## Excerpted records:
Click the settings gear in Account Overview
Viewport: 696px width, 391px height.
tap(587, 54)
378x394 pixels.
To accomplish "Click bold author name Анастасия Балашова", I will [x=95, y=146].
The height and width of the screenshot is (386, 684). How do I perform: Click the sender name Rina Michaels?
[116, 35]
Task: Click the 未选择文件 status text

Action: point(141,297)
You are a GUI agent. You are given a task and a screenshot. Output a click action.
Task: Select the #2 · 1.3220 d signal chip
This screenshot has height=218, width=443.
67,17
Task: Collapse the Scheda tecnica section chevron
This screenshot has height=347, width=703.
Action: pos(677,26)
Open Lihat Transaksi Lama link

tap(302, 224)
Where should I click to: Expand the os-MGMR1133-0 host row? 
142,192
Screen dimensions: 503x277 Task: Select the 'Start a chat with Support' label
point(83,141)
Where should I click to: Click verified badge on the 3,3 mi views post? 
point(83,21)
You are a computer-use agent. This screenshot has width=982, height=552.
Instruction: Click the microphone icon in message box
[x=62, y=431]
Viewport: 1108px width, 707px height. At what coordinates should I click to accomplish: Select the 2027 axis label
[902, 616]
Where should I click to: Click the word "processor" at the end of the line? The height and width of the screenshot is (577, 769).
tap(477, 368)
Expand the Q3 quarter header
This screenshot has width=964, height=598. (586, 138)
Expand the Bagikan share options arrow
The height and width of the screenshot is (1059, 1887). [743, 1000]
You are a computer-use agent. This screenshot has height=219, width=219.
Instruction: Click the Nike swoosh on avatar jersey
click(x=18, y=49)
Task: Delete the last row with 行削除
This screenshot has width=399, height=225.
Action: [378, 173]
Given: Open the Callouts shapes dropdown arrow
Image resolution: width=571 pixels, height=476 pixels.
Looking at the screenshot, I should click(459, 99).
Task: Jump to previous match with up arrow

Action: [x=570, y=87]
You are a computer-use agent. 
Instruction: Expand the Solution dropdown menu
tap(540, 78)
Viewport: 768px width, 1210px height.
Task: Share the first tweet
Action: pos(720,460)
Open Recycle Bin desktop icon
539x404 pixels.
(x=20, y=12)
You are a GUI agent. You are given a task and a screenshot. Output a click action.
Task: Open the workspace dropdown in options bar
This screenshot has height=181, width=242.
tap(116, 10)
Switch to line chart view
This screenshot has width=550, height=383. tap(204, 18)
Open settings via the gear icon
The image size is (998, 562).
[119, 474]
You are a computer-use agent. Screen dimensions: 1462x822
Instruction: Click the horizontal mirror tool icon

## Work to complete:
Quote the material above word for word, from the line with "Expand the Bagikan share options arrow" to the line with "Action: [x=570, y=87]", both lines included.

## Result:
Expand the Bagikan share options arrow
The height and width of the screenshot is (1059, 1887). [743, 1000]
You are a computer-use agent. This screenshot has height=219, width=219.
Instruction: Click the Nike swoosh on avatar jersey
click(x=18, y=49)
Task: Delete the last row with 行削除
This screenshot has width=399, height=225.
Action: [378, 173]
Given: Open the Callouts shapes dropdown arrow
Image resolution: width=571 pixels, height=476 pixels.
Looking at the screenshot, I should click(459, 99).
Task: Jump to previous match with up arrow

Action: [x=570, y=87]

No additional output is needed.